1. Aria — Ich will den Kreuzstab gerne tragen

Ich will den Kreuzstab gerne tragen,
er kömmt von Gottes lieber Hand.
Der führet mich nach meinen Plagen
zu Gott in das gelobte Land.
Da leg ich den Kummer auf einmal ins Grab,
da wischt mir die Tränen mein Heiland selbst ab.

Voglio portare volentieri la croce: viene dalla cara mano di Dio. Dopo le mie sofferenze essa mi condurrà a Dio, nella terra promessa. Là deporrò tutto il mio dolore nella tomba e il mio Salvatore asciugherà personalmente le lacrime dai miei occhi.

2. Recitativo — Mein Wandel auf der Welt

Mein Wandel auf der Welt
ist einer Schiffahrt gleich:
Betrübnis, Kreuz und Not
sind Wellen, welche mich bedecken
und auf den Tod
mich täglich schrecken;
mein Anker aber, der mich hält,
ist die Barmherzigkeit,
womit mein Gott mich oft erfreut.
Der rufet so zu mir:
Ich bin bei dir,
ich will dich nicht verlassen noch versäumen!
Und wenn das wütenvolle Schäumen
sein Ende hat,
so tret ich aus dem Schiff in meine Stadt,
die ist das Himmelreich,
wohin ich mit den Frommen
aus vieler Trübsal werde kommen.

Il mio cammino nel mondo è simile a una traversata. Afflizione, croce e necessità sono onde che mi ricoprono e ogni giorno mi spaventano con la morte; ma l’ancora che mi trattiene è la misericordia con la quale il mio Dio spesso mi rallegra. Egli mi chiama così: sono con te, non ti abbandonerò e non ti lascerò. E quando la furiosa schiuma avrà finalmente termine, scenderò dalla nave ed entrerò nella mia città, che è il Regno dei cieli, dove giungerò insieme ai giusti dopo tanta tribolazione.

3. Aria — Endlich, endlich wird mein Joch

Endlich, endlich wird mein Joch
wieder von mir weichen müssen.
Da krieg ich in dem Herren Kraft,
da hab ich Adlers Eigenschaft,
da fahr ich auf von dieser Erden
und laufe, sonder matt zu werden.
O gescheh es heute noch!

Finalmente, finalmente il mio giogo dovrà essere tolto da me. Nel Signore riceverò forza, avrò la natura dell’aquila, mi leverò da questa terra e correrò senza stancarmi. Oh, potesse accadere oggi stesso!

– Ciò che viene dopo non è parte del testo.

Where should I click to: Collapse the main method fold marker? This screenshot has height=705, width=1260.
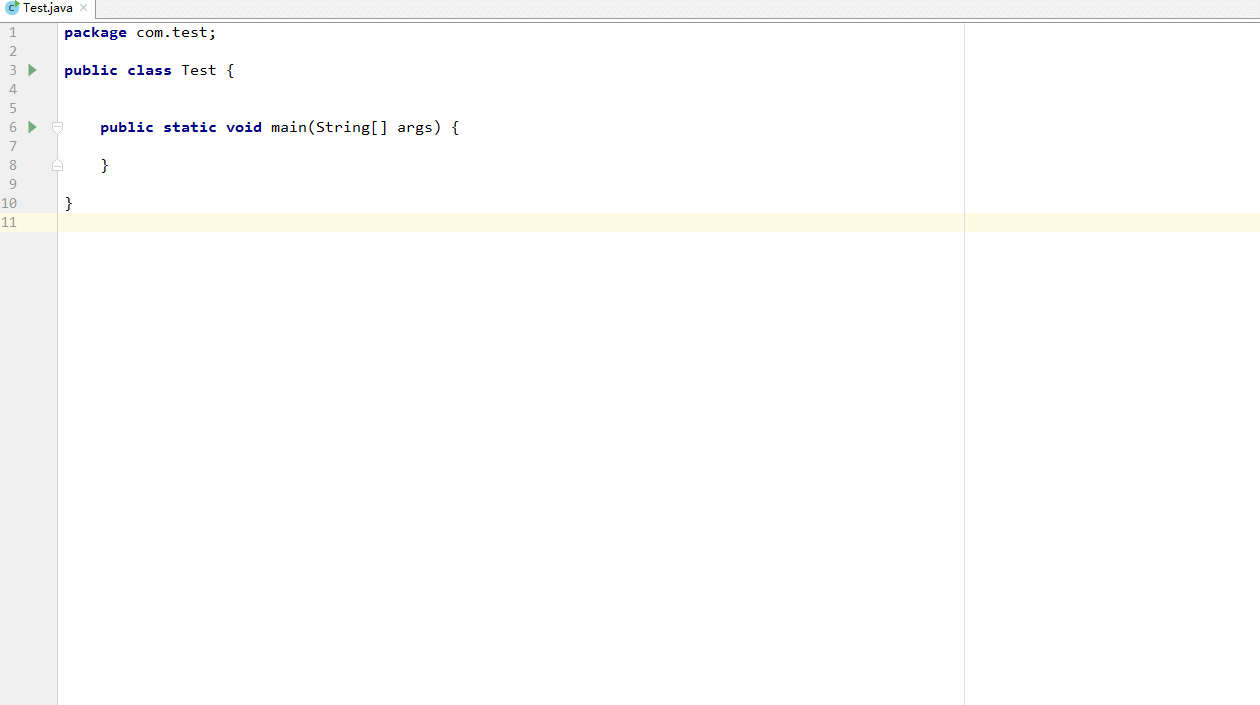click(57, 127)
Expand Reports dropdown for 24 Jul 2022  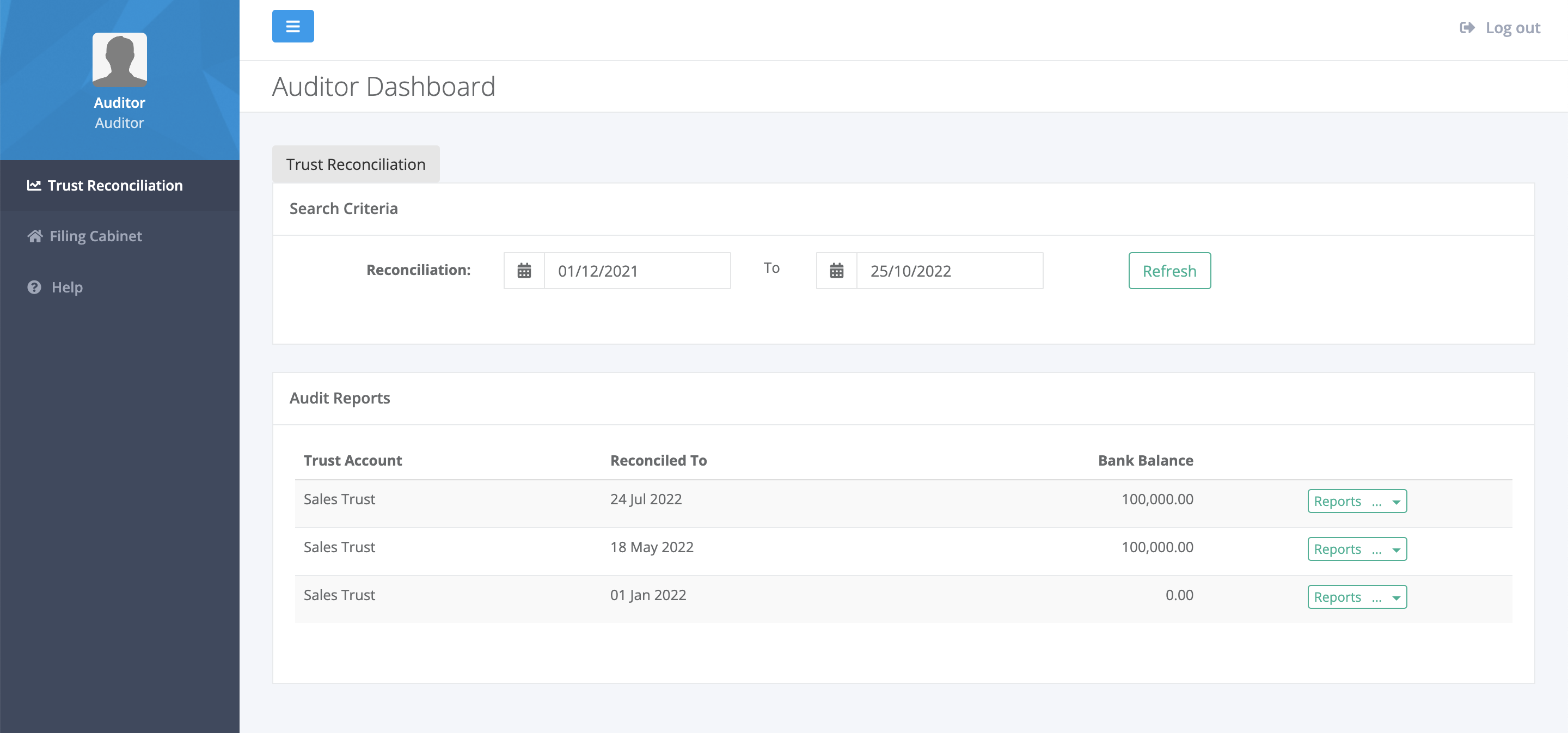[x=1356, y=501]
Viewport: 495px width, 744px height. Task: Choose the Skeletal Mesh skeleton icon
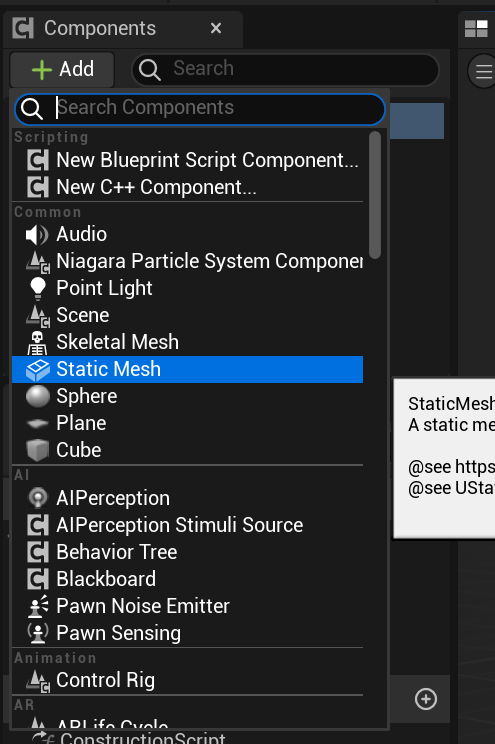pyautogui.click(x=37, y=343)
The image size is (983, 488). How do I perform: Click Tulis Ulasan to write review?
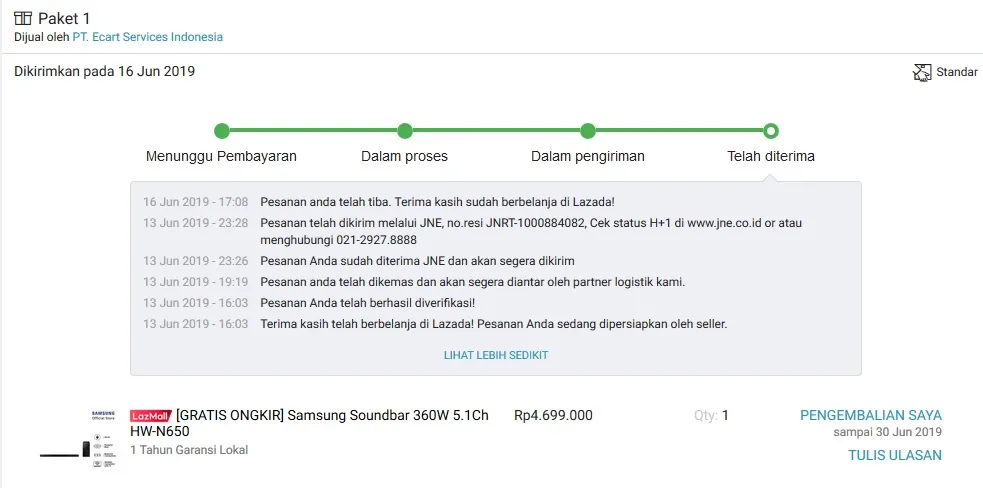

4. Recitativo e arioso — Ich stehe fertig und bereit

Ich stehe fertig und bereit,
das Erbe meiner Seligkeit
mit Sehnen und Verlangen
von Jesus Händen zu empfangen.
Wie wohl wird mir geschehn,
wenn ich den Port der Ruhe werde sehn:
Da leg ich den Kummer auf einmal ins Grab,
da wischt mir die Tränen mein Heiland selbst ab.

Sono pronto e preparato a ricevere dalle mani di Gesù, con desiderio e attesa, l’eredità della mia beatitudine. Quanto starò bene quando vedrò il porto della quiete: là deporrò tutto il dolore nella tomba e il mio Salvatore asciugherà personalmente le lacrime dai miei occhi.

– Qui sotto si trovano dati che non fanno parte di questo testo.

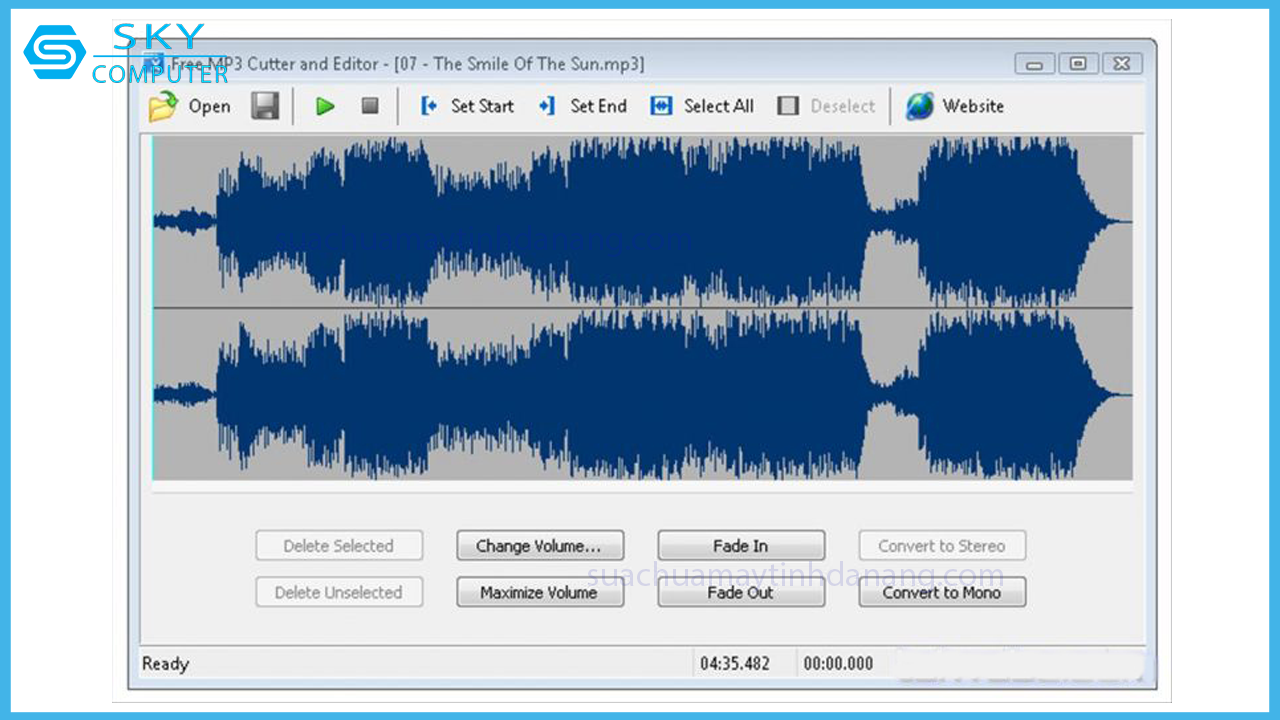This screenshot has width=1280, height=720.
Task: Apply the Fade In effect
Action: 741,546
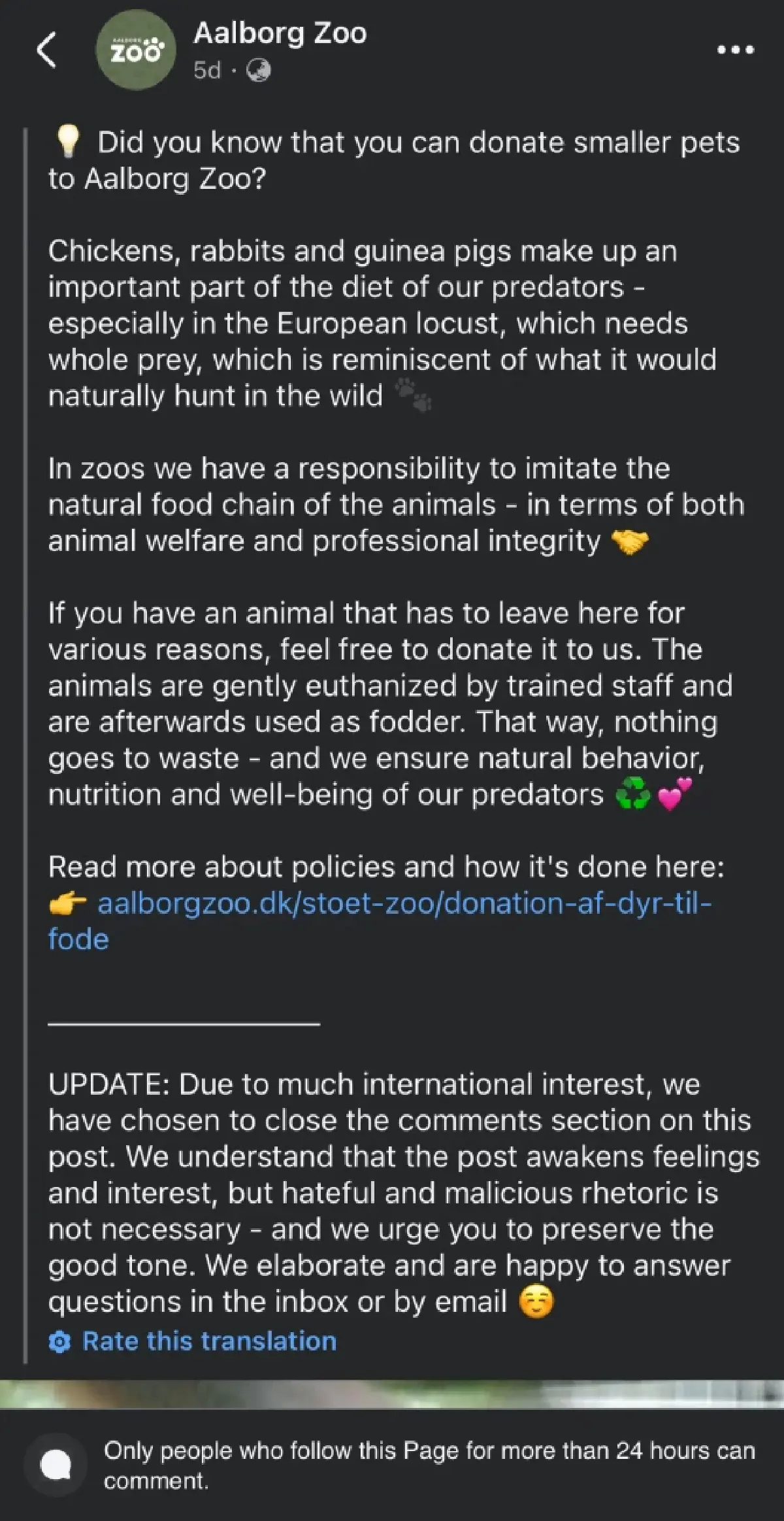Open the three-dot post options menu
The height and width of the screenshot is (1521, 784).
pyautogui.click(x=736, y=50)
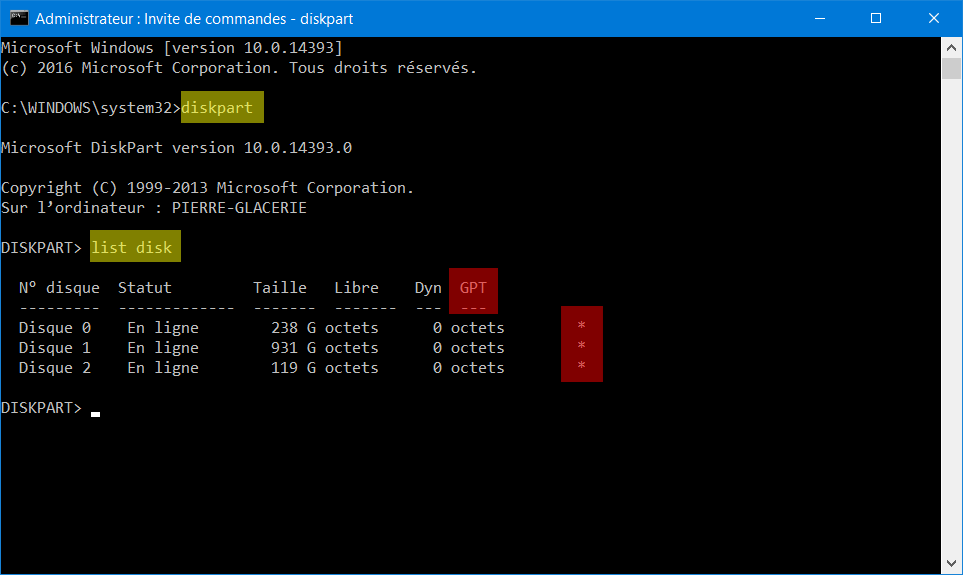This screenshot has height=575, width=963.
Task: Click the scrollbar up arrow
Action: tap(951, 47)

5. Corale — Komm, o Tod, du Schlafes Bruder

Komm, o Tod, du Schlafes Bruder,
komm und führe mich nur fort;
löse meines Schiffleins Ruder,
bringe mich an sichern Port.
Es mag, wer da will, dich scheuen,
du kannst mich vielmehr erfreuen;
denn durch dich komm ich herein
zu dem schönsten Jesulein.

Vieni, o morte, fratello del sonno, vieni e conducimi via. Sciogli il timone della mia piccola barca e portami in porto sicuro. Chi vuole può temerti; tu invece puoi rallegrarmi, perché attraverso te entrerò dal mio amatissimo Gesù.

Per continuare

BWV 56 conduce inevitabilmente a BWV 82: stesso librettista, stessa voce grave e stessa capacità di trasformare la morte in serenità, ma due itinerari diversi. Simeone ha concluso la propria attesa; il viaggiatore della BWV 56 deve attraversare il mare. BWV 27 e BWV 158 ci riporteranno ancora nel mondo dell’ars moriendi, ma difficilmente con un sistema di immagini altrettanto compatto.

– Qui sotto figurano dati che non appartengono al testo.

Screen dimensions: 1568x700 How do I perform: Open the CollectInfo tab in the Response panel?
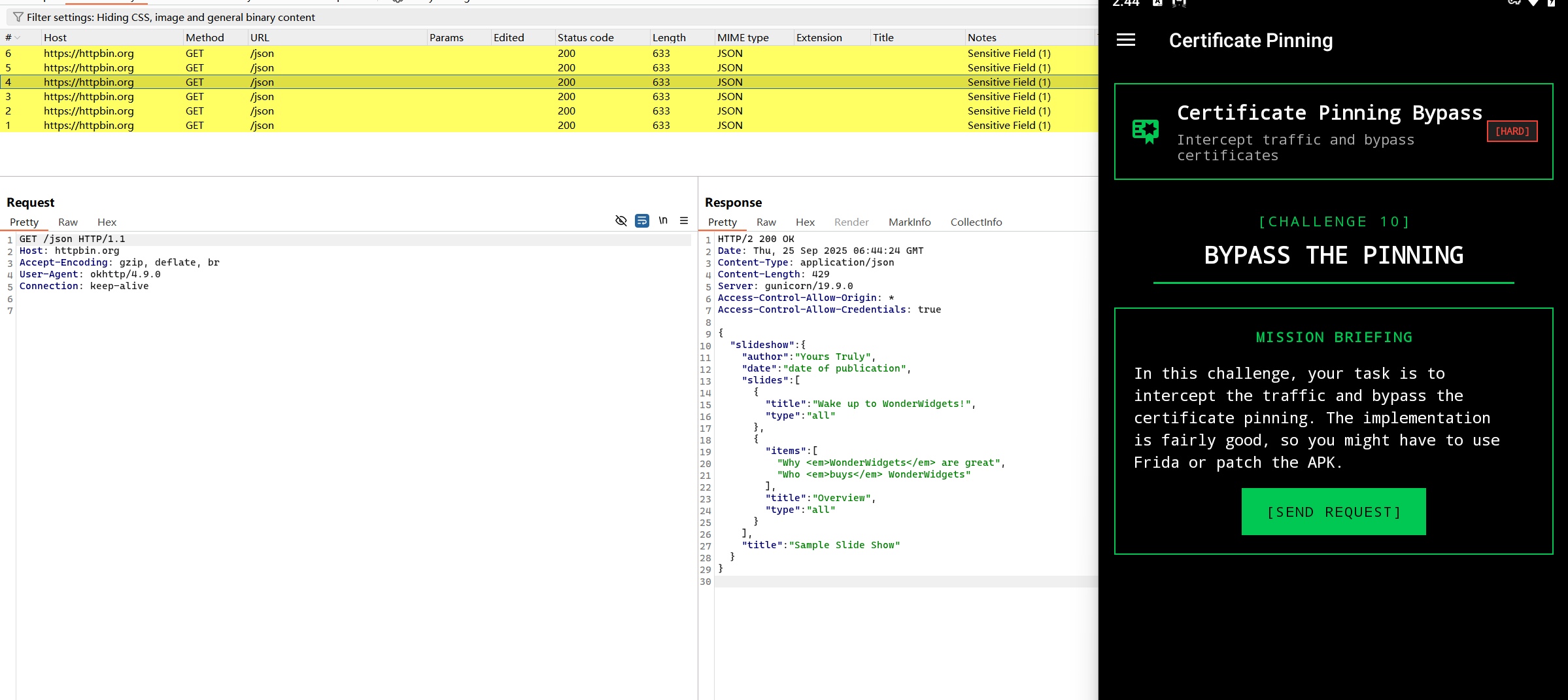coord(976,222)
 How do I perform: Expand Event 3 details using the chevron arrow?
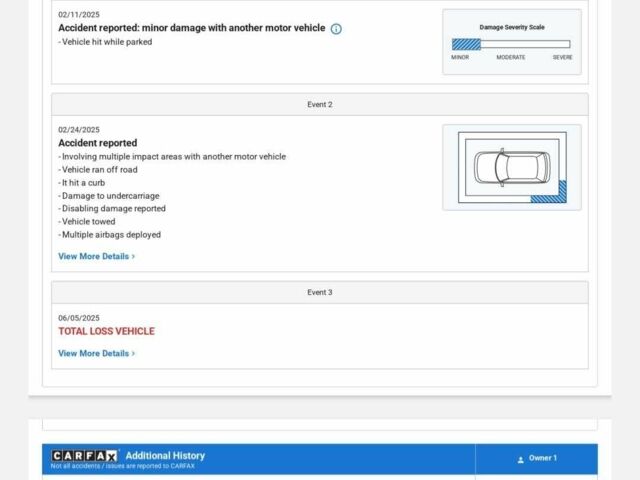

Qui Bach non ci chiede di immaginare la morte in astratto. Ci fa sentire un peso sulle spalle, il moto dell’acqua, la sicurezza dell’ancora, il momento in cui il mare tace e infine il porto davanti agli occhi. Quando il coro chiede alla morte di sciogliere il timone della piccola barca, la traversata è già terminata.

La vita è stata il viaggio. La morte, semplicemente, il porto.